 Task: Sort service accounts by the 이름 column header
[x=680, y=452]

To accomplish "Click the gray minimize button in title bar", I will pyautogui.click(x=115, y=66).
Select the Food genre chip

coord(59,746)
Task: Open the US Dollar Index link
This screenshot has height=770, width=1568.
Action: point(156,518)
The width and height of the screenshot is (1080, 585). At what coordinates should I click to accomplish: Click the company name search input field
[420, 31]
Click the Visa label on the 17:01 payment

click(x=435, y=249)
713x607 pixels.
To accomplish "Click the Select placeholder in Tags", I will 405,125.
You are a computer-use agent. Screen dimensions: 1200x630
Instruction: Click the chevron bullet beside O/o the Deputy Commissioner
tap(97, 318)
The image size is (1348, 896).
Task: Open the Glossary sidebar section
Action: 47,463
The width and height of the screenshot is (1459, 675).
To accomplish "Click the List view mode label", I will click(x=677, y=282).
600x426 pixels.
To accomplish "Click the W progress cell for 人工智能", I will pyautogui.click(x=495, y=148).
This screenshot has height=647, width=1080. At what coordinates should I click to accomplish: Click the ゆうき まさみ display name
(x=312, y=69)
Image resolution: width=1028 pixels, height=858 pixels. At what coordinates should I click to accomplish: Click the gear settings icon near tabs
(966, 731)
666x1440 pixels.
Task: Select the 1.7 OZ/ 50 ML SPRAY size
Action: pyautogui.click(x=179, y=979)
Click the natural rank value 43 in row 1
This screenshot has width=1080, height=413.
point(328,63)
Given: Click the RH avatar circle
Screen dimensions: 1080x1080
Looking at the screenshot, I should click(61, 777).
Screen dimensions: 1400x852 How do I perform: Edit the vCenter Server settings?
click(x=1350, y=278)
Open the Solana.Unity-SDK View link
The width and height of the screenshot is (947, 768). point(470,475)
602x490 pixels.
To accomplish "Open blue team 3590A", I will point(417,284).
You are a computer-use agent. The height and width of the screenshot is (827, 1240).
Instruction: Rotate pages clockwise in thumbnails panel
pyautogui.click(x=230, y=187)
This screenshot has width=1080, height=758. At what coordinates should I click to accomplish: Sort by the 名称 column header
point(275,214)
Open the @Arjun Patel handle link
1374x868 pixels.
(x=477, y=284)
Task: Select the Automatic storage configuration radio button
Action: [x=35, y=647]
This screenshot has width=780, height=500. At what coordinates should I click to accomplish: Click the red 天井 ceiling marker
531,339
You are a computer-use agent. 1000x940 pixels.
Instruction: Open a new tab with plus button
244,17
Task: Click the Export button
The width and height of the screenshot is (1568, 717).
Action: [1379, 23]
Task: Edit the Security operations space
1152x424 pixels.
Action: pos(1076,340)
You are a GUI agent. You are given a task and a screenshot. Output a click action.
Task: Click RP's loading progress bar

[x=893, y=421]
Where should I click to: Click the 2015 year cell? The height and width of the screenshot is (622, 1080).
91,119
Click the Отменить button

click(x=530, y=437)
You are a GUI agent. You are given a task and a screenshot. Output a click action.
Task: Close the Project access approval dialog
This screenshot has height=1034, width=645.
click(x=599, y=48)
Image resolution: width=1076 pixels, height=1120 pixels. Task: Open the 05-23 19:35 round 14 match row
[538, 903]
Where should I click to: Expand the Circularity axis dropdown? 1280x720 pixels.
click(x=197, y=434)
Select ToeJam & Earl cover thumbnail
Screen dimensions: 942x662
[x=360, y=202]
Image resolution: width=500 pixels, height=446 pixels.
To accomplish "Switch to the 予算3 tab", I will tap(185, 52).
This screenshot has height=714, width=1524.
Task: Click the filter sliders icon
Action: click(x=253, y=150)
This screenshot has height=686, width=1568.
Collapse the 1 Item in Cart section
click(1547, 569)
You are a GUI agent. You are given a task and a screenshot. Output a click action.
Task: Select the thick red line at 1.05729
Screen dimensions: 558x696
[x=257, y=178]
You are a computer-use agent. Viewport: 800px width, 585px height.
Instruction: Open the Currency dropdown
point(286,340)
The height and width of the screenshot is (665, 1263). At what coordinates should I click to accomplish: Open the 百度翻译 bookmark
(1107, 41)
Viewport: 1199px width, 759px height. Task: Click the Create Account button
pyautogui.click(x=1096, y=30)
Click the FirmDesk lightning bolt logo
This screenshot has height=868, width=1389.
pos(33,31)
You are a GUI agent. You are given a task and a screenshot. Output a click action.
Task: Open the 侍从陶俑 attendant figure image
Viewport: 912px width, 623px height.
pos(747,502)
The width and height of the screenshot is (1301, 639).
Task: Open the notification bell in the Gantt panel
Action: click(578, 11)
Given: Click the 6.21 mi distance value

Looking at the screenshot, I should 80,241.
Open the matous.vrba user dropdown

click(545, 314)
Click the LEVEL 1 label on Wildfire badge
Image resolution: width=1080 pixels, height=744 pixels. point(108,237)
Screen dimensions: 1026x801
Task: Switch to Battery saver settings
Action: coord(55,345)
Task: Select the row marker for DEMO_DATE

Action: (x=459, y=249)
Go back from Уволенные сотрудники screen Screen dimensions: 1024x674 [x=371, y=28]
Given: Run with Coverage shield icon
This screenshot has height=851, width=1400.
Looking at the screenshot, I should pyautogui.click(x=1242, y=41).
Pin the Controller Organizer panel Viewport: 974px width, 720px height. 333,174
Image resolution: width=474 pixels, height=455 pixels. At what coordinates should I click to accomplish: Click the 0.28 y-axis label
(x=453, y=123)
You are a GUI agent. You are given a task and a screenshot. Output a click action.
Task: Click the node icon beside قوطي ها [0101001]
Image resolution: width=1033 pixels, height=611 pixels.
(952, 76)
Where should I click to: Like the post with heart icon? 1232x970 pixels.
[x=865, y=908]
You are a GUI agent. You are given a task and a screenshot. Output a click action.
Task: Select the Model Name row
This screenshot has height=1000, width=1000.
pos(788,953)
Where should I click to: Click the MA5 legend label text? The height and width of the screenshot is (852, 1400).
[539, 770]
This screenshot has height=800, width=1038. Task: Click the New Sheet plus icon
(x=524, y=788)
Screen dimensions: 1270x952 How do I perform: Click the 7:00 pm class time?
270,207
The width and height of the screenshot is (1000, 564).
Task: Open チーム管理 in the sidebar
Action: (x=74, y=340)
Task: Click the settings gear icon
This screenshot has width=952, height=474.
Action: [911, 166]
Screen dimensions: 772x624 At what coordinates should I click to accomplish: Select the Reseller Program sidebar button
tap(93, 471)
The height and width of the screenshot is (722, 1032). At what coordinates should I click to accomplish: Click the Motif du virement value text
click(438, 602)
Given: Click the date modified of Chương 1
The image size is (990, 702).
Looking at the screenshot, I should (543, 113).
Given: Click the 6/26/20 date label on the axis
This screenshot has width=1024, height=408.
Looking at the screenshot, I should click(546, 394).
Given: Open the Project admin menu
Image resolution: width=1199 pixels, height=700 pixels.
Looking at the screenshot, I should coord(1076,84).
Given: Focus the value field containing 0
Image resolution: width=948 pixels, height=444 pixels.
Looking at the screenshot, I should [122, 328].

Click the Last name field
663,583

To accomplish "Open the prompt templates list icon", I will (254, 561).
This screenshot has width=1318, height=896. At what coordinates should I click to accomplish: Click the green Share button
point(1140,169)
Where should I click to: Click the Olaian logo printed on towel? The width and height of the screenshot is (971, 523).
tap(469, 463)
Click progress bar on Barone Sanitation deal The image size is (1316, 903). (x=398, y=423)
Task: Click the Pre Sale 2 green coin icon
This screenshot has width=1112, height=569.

◆ AIM OF THE TASK
The entries are to be duplicated exactly, with nothing changed.

◆ ANSWER BOX
 Task: Sort service accounts by the 이름 column header
[x=680, y=452]

To accomplish "Click the gray minimize button in title bar", I will pyautogui.click(x=115, y=66).
Select the Food genre chip

coord(59,746)
Task: Open the US Dollar Index link
This screenshot has height=770, width=1568.
Action: point(156,518)
The width and height of the screenshot is (1080, 585). At what coordinates should I click to accomplish: Click the company name search input field
[420, 31]
Click the Visa label on the 17:01 payment

click(x=435, y=249)
713x607 pixels.
To accomplish "Click the Select placeholder in Tags", I will 405,125.
You are a computer-use agent. Screen dimensions: 1200x630
Instruction: Click the chevron bullet beside O/o the Deputy Commissioner
tap(97, 318)
The image size is (1348, 896).
Task: Open the Glossary sidebar section
Action: 47,463
The width and height of the screenshot is (1459, 675).
To accomplish "Click the List view mode label", I will click(x=677, y=282).
600x426 pixels.
To accomplish "Click the W progress cell for 人工智能", I will pyautogui.click(x=495, y=148).
This screenshot has height=647, width=1080. At what coordinates should I click to accomplish: Click the ゆうき まさみ display name
(x=312, y=69)
Image resolution: width=1028 pixels, height=858 pixels. At what coordinates should I click to accomplish: Click the gear settings icon near tabs
(966, 731)
666x1440 pixels.
Task: Select the 1.7 OZ/ 50 ML SPRAY size
Action: pyautogui.click(x=179, y=979)
Click the natural rank value 43 in row 1
This screenshot has width=1080, height=413.
point(328,63)
Given: Click the RH avatar circle
Screen dimensions: 1080x1080
Looking at the screenshot, I should click(61, 777).
Screen dimensions: 1400x852 How do I perform: Edit the vCenter Server settings?
click(x=1350, y=278)
Open the Solana.Unity-SDK View link
The width and height of the screenshot is (947, 768). point(470,475)
602x490 pixels.
To accomplish "Open blue team 3590A", I will point(417,284).
You are a computer-use agent. The height and width of the screenshot is (827, 1240).
Instruction: Rotate pages clockwise in thumbnails panel
pyautogui.click(x=230, y=187)
This screenshot has width=1080, height=758. At what coordinates should I click to accomplish: Sort by the 名称 column header
point(275,214)
Open the @Arjun Patel handle link
1374x868 pixels.
(x=477, y=284)
Task: Select the Automatic storage configuration radio button
Action: [x=35, y=647]
This screenshot has width=780, height=500. At what coordinates should I click to accomplish: Click the red 天井 ceiling marker
531,339
You are a computer-use agent. 1000x940 pixels.
Instruction: Open a new tab with plus button
244,17
Task: Click the Export button
The width and height of the screenshot is (1568, 717).
Action: [1379, 23]
Task: Edit the Security operations space
1152x424 pixels.
Action: pos(1076,340)
You are a GUI agent. You are given a task and a screenshot. Output a click action.
Task: Click RP's loading progress bar

[x=893, y=421]
Where should I click to: Click the 2015 year cell? The height and width of the screenshot is (622, 1080).
91,119
Click the Отменить button

click(x=530, y=437)
You are a GUI agent. You are given a task and a screenshot. Output a click action.
Task: Close the Project access approval dialog
This screenshot has height=1034, width=645.
click(x=599, y=48)
Image resolution: width=1076 pixels, height=1120 pixels. Task: Open the 05-23 19:35 round 14 match row
[538, 903]
Where should I click to: Expand the Circularity axis dropdown? 1280x720 pixels.
click(x=197, y=434)
Select ToeJam & Earl cover thumbnail
Screen dimensions: 942x662
[x=360, y=202]
Image resolution: width=500 pixels, height=446 pixels.
To accomplish "Switch to the 予算3 tab", I will tap(185, 52).
This screenshot has height=714, width=1524.
Task: Click the filter sliders icon
Action: click(x=253, y=150)
This screenshot has height=686, width=1568.
Collapse the 1 Item in Cart section
click(1547, 569)
You are a GUI agent. You are given a task and a screenshot. Output a click action.
Task: Select the thick red line at 1.05729
Screen dimensions: 558x696
[x=257, y=178]
You are a computer-use agent. Viewport: 800px width, 585px height.
Instruction: Open the Currency dropdown
point(286,340)
The height and width of the screenshot is (665, 1263). At what coordinates should I click to accomplish: Open the 百度翻译 bookmark
(1107, 41)
Viewport: 1199px width, 759px height. Task: Click the Create Account button
pyautogui.click(x=1096, y=30)
Click the FirmDesk lightning bolt logo
This screenshot has height=868, width=1389.
pos(33,31)
You are a GUI agent. You are given a task and a screenshot. Output a click action.
Task: Open the 侍从陶俑 attendant figure image
Viewport: 912px width, 623px height.
pos(747,502)
The width and height of the screenshot is (1301, 639).
Task: Open the notification bell in the Gantt panel
Action: click(578, 11)
Given: Click the 6.21 mi distance value

Looking at the screenshot, I should 80,241.
Open the matous.vrba user dropdown

click(545, 314)
Click the LEVEL 1 label on Wildfire badge
Image resolution: width=1080 pixels, height=744 pixels. point(108,237)
Screen dimensions: 1026x801
Task: Switch to Battery saver settings
Action: coord(55,345)
Task: Select the row marker for DEMO_DATE

Action: (x=459, y=249)
Go back from Уволенные сотрудники screen Screen dimensions: 1024x674 [x=371, y=28]
Given: Run with Coverage shield icon
This screenshot has height=851, width=1400.
Looking at the screenshot, I should pyautogui.click(x=1242, y=41).
Pin the Controller Organizer panel Viewport: 974px width, 720px height. 333,174
Image resolution: width=474 pixels, height=455 pixels. At what coordinates should I click to accomplish: Click the 0.28 y-axis label
(x=453, y=123)
You are a GUI agent. You are given a task and a screenshot. Output a click action.
Task: Click the node icon beside قوطي ها [0101001]
Image resolution: width=1033 pixels, height=611 pixels.
(952, 76)
Where should I click to: Like the post with heart icon? 1232x970 pixels.
[x=865, y=908]
You are a GUI agent. You are given a task and a screenshot. Output a click action.
Task: Select the Model Name row
This screenshot has height=1000, width=1000.
pos(788,953)
Where should I click to: Click the MA5 legend label text? The height and width of the screenshot is (852, 1400).
[539, 770]
This screenshot has height=800, width=1038. Task: Click the New Sheet plus icon
(x=524, y=788)
Screen dimensions: 1270x952 How do I perform: Click the 7:00 pm class time?
270,207
The width and height of the screenshot is (1000, 564).
Task: Open チーム管理 in the sidebar
Action: (x=74, y=340)
Task: Click the settings gear icon
This screenshot has width=952, height=474.
Action: [911, 166]
Screen dimensions: 772x624 At what coordinates should I click to accomplish: Select the Reseller Program sidebar button
tap(93, 471)
The height and width of the screenshot is (722, 1032). At what coordinates should I click to accomplish: Click the Motif du virement value text
click(438, 602)
Given: Click the date modified of Chương 1
The image size is (990, 702).
Looking at the screenshot, I should (543, 113).
Given: Click the 6/26/20 date label on the axis
This screenshot has width=1024, height=408.
Looking at the screenshot, I should click(546, 394).
Given: Open the Project admin menu
Image resolution: width=1199 pixels, height=700 pixels.
Looking at the screenshot, I should coord(1076,84).
Given: Focus the value field containing 0
Image resolution: width=948 pixels, height=444 pixels.
Looking at the screenshot, I should [122, 328].

Click the Last name field
663,583

To accomplish "Open the prompt templates list icon", I will (254, 561).
This screenshot has width=1318, height=896. At what coordinates should I click to accomplish: Click the green Share button
point(1140,169)
Where should I click to: Click the Olaian logo printed on towel? The width and height of the screenshot is (971, 523).
tap(469, 463)
Click progress bar on Barone Sanitation deal The image size is (1316, 903). (x=398, y=423)
Task: Click the Pre Sale 2 green coin icon
This screenshot has width=1112, height=569.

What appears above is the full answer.